O escapulário usado hoje por muitos fiéis é uma forma reduzida de uma peça do hábito religioso dos carmelitas, composta originalmente por uma faixa de tecido que descia sobre o peito e as costas. Quando adaptado para o uso dos leigos, tornou-se um sinal visível de proximidade com a espiritualidade do Carmelo e de confiança na proteção materna de Maria. São João Paulo II explicou que ele é essencialmente um “hábito”, isto é, não apenas algo que se veste exteriormente, mas um chamado a assumir um modo cristão de viver, marcado pela oração, pelos sacramentos e pelas obras de misericórdia.[5] Por essa razão, o escapulário não deve ser tratado como amuleto, objeto de sorte ou garantia automática de salvação. A própria Ordem Carmelita voltou a recordar, em 2026, que ele é um sacramental ligado à responsabilidade de viver as promessas do Batismo e de perseverar na prática do bem.[6]

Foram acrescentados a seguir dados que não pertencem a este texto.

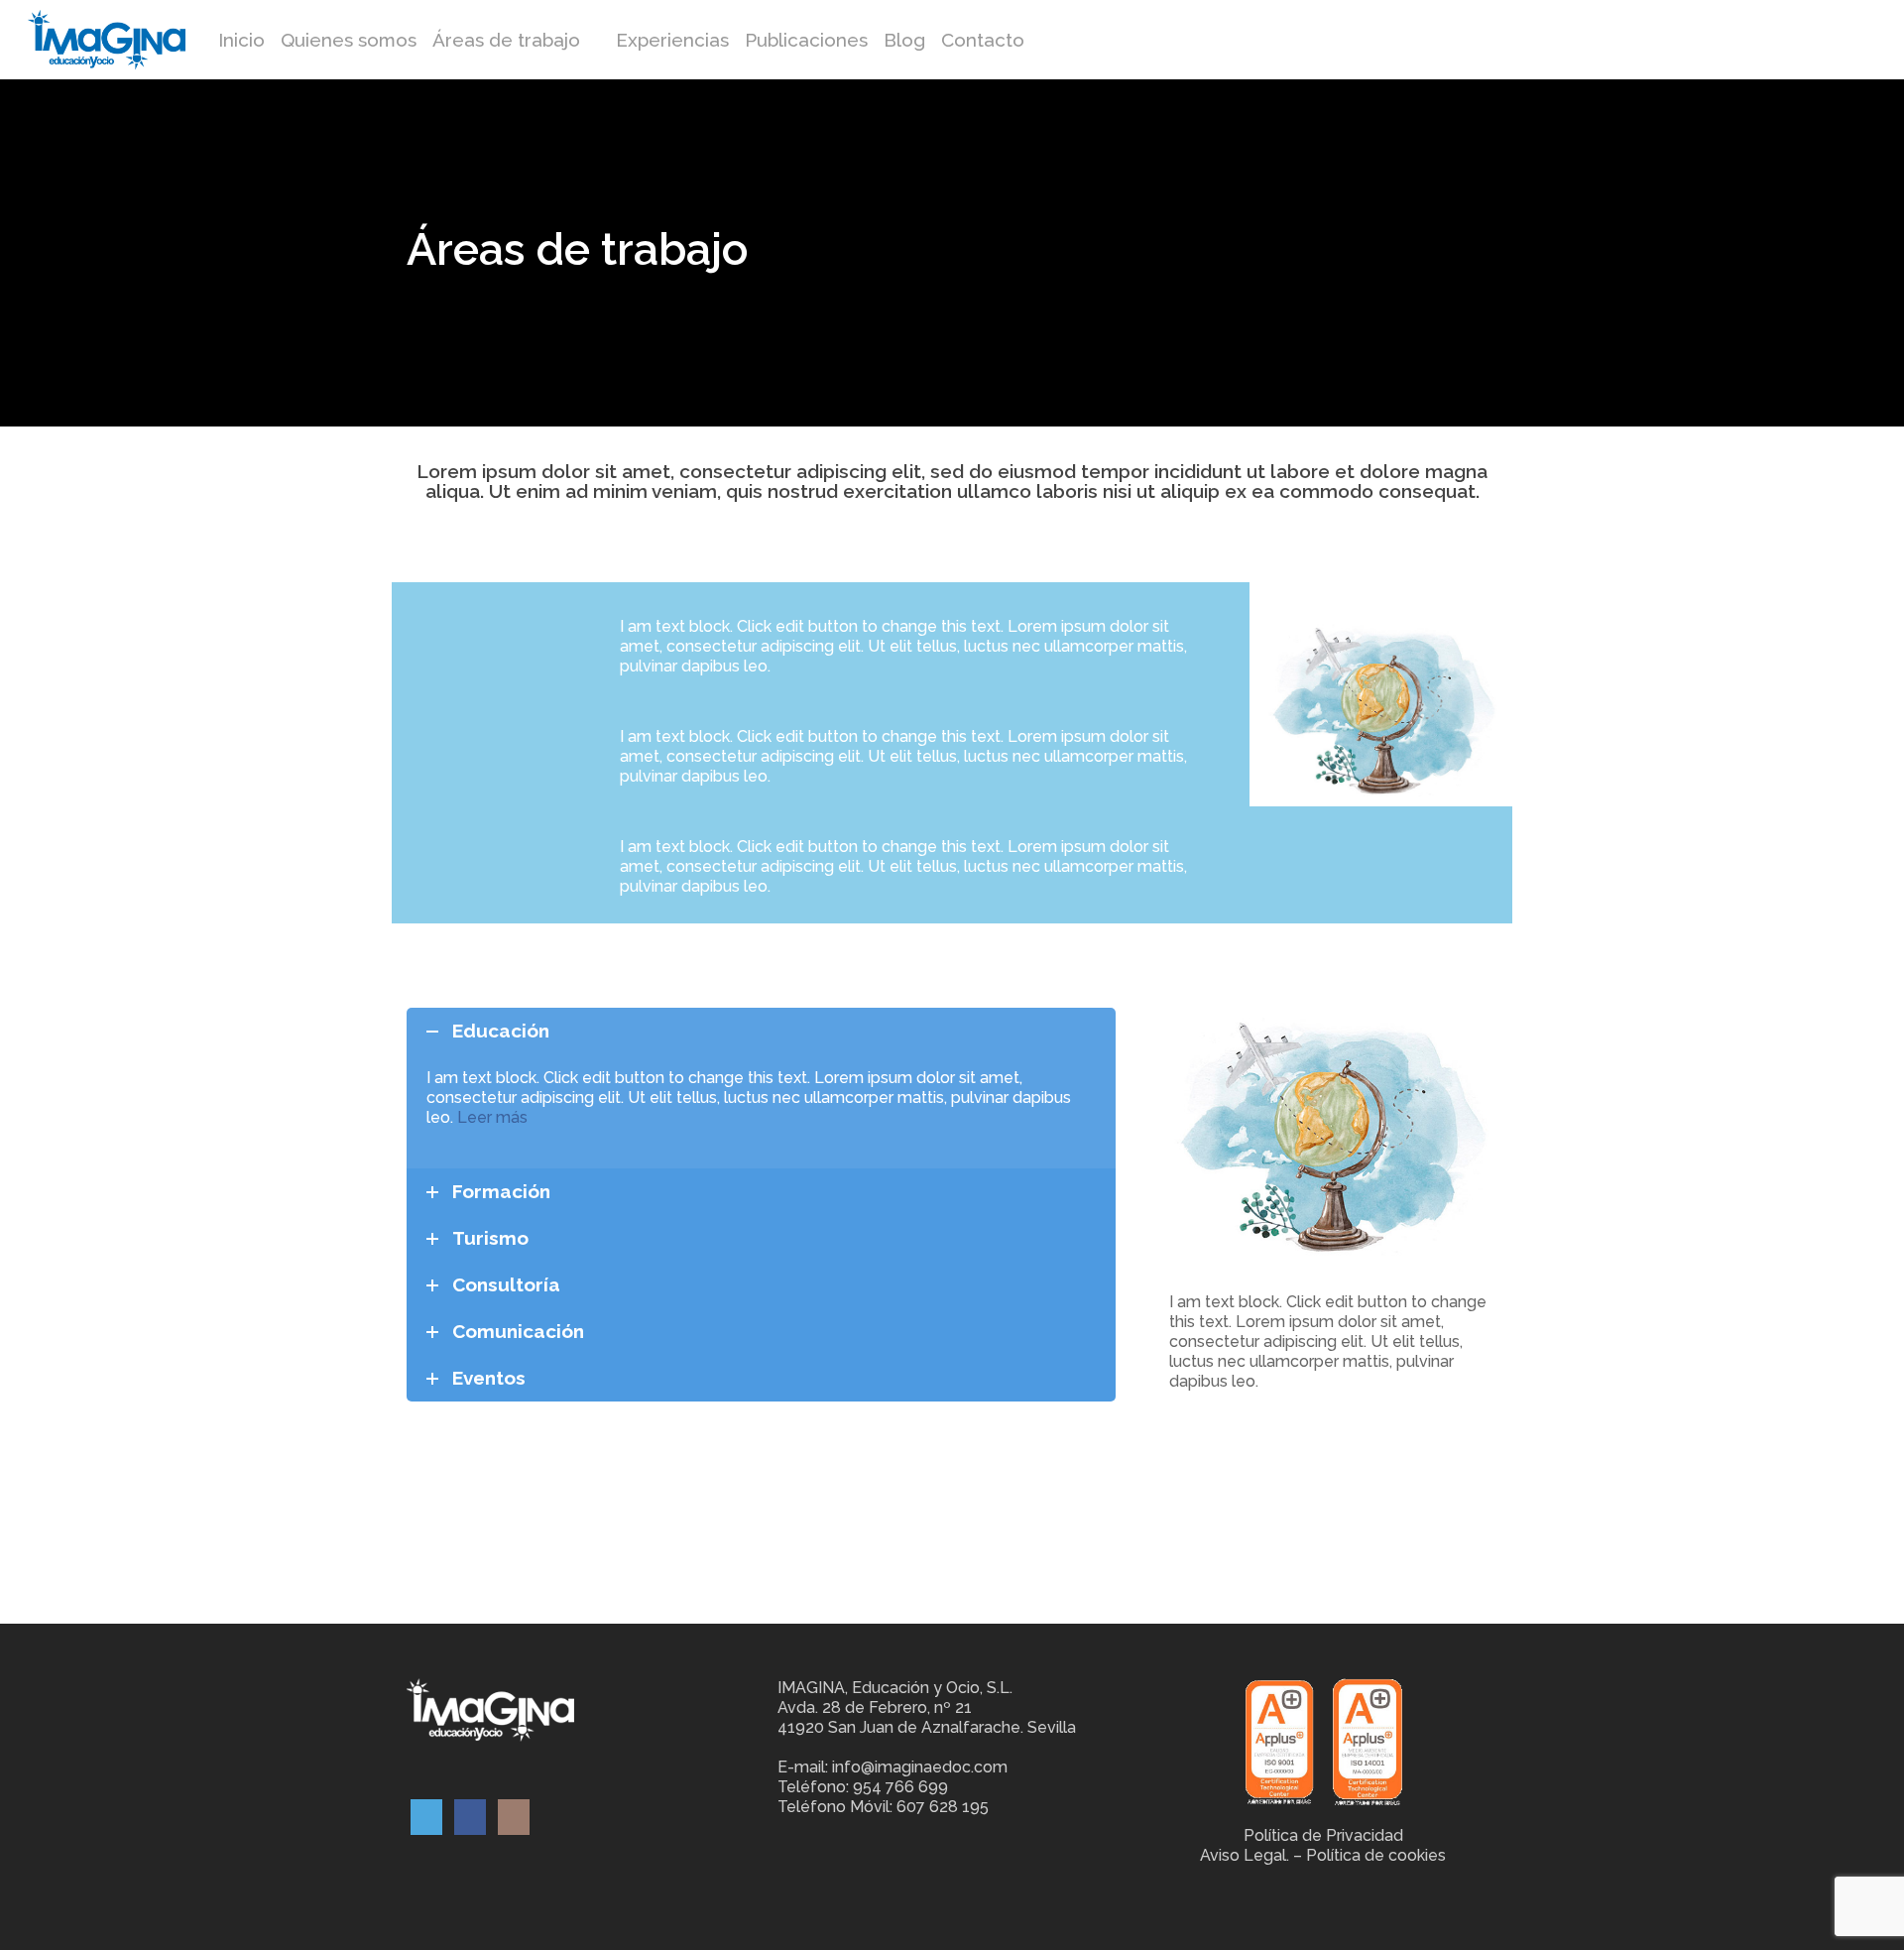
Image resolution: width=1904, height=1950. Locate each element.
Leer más (492, 1117)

5. A festa de 16 de julho começou como uma ação de graças dos carmelitas

A celebração de Nossa Senhora do Carmo não surgiu imediatamente como uma festa de toda a Igreja. Ela começou na Inglaterra, no final do século XIV, como uma comemoração própria da Ordem, destinada a agradecer à Virgem Maria por sua proteção e pelos benefícios recebidos ao longo da história do Carmelo.[7] Com o passar dos séculos, a devoção espalhou-se por diferentes países e alcançou todo o povo cristão. Em 24 de setembro de 1726, o papa Bento XIII estendeu a celebração de Nossa Senhora do Carmo a toda a cristandade; por isso, o ano de 2026 marca os trezentos anos dessa extensão.[6] A festa de 16 de julho recorda, acima de tudo, uma verdade simples e profunda: Maria não conduz os fiéis para si mesma, mas ensina-os a ouvir a Palavra, a confiar em Deus e a revestir-se interiormente de Jesus Cristo.

Referências

[1] ORDEM CARMELITA. Mary, Mother and Sister of Carmel. Disponível em: https://ocarm.org/en/people-who-inspire-us/mary-mother-and-sister-of-carmel.

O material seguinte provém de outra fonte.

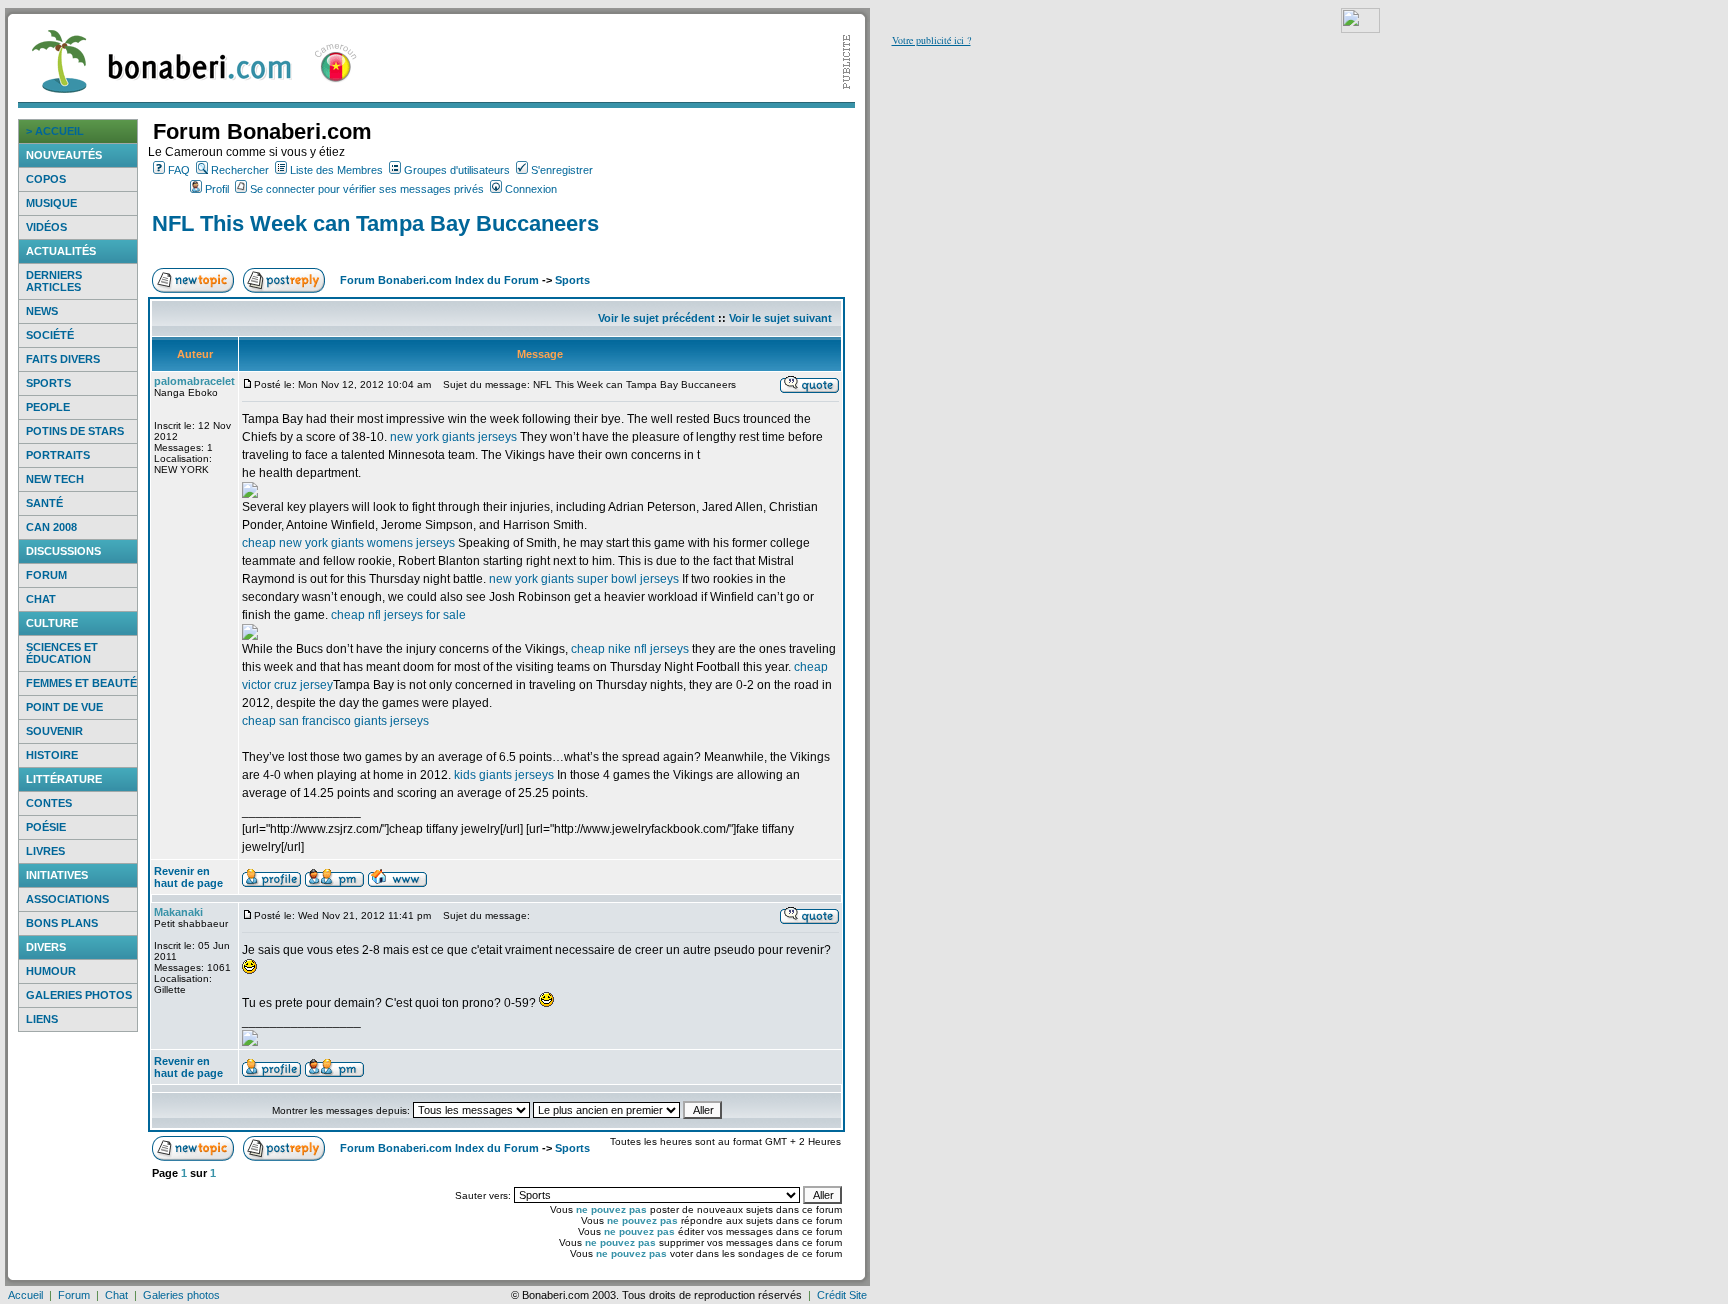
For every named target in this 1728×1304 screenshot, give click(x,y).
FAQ (179, 170)
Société (50, 335)
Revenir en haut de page (188, 877)
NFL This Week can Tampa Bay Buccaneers (375, 223)
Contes (49, 803)
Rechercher (240, 170)
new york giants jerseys (453, 437)
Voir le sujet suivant (780, 318)
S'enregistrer (562, 170)
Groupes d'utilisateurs (457, 170)
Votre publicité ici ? (931, 40)
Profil (217, 189)
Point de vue (64, 707)
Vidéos (46, 227)
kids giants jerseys (504, 775)
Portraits (58, 455)
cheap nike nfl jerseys (630, 649)
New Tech (55, 479)
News (42, 311)
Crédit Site (842, 1295)
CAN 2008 (51, 527)
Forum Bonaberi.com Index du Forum (439, 280)
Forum (46, 575)
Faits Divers (63, 359)
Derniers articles (54, 281)
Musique (51, 203)
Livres (45, 851)
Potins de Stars (75, 431)
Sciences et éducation (62, 653)
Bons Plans (62, 923)
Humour (51, 971)
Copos (46, 179)
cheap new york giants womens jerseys (348, 543)
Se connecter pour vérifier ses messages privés (367, 189)
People (48, 407)
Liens (42, 1019)
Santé (44, 503)
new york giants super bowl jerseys (584, 579)
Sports (48, 383)
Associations (67, 899)
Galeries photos (79, 995)
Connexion (531, 189)
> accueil (55, 131)
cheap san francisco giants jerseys (335, 721)
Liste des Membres (336, 170)
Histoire (52, 755)
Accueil (25, 1295)
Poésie (46, 827)
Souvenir (54, 731)
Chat (41, 599)
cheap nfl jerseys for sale (398, 615)
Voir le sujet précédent (656, 318)
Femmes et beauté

[2] BÍBLIA SAGRADA. Primeiro Livro dos Reis, capítulos 18 e 19. Ver também: ORDEM CARMELITA. Mary, Mother and Sister of Carmel.

[3] ORDEM CARMELITA. Solemnity of Our Lady of Mount Carmel. Mensagem do Prior-Geral, 16 jul. 2026. Disponível em: https://www.ocarm.org/en/item/6901-letter-on-the-solemnity-of-our-lady-of-mount-carmel.

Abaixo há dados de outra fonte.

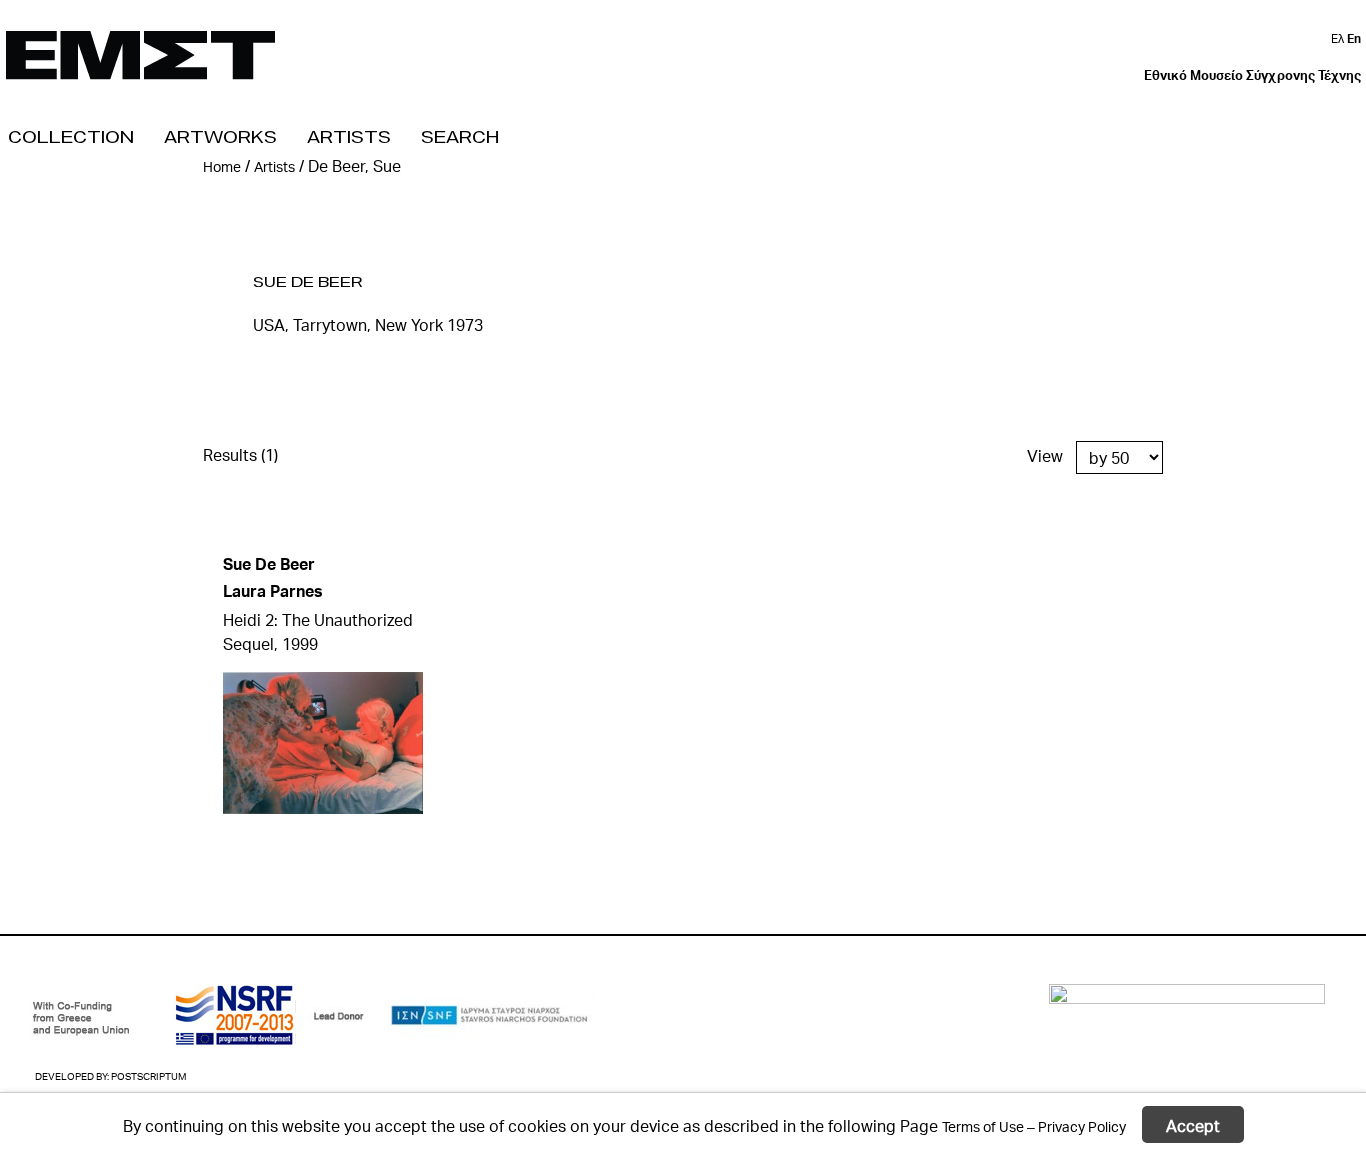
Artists (349, 136)
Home (222, 166)
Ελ (1339, 38)
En (1354, 38)
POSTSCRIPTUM (148, 1076)
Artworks (220, 136)
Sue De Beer (307, 281)
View (1045, 455)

[4] COPSEY, Richard. Simon Stock and the Scapular Vision. The Journal of Ecclesiastical History, v. 50, n. 4, p. 652–683, 1999. Disponível em: https://www.cambridge.org/core/journals/journal-of-ecclesiastical-history/article/simon-stock-and-the-scapular-vision/90D25EA8D3B5B4AEEE33F6B7B86A293D.

[5] JOÃO PAULO II. Mensagem à Ordem do Carmelo. Vaticano, 25 mar. 2001. Disponível em: https://www.vatican.va/content/john-paul-ii/pt/speeches/2001/march/documents/hf_jp-ii_spe_20010326_ordine-carmelo.html.

[6] ORDEM CARMELITA. Solemnity of Our Lady of Mount Carmel. Mensagem do Prior-Geral, 16 jul. 2026. Disponível em: https://www.ocarm.org/en/item/6901-letter-on-the-solemnity-of-our-lady-of-mount-carmel.

[7] SAGGI, Ludovico, O. Carm. Why We Celebrate Our Lady of Mount Carmel. Ordem Carmelita. Disponível em: https://ocarm.org/en/item/5534-why-we-celebrate-our-lady-of-mount-carmel-from-the-writings-of-ludovico-saggi-o-carm.

Nossa Senhora do Carmo, rogai por nós!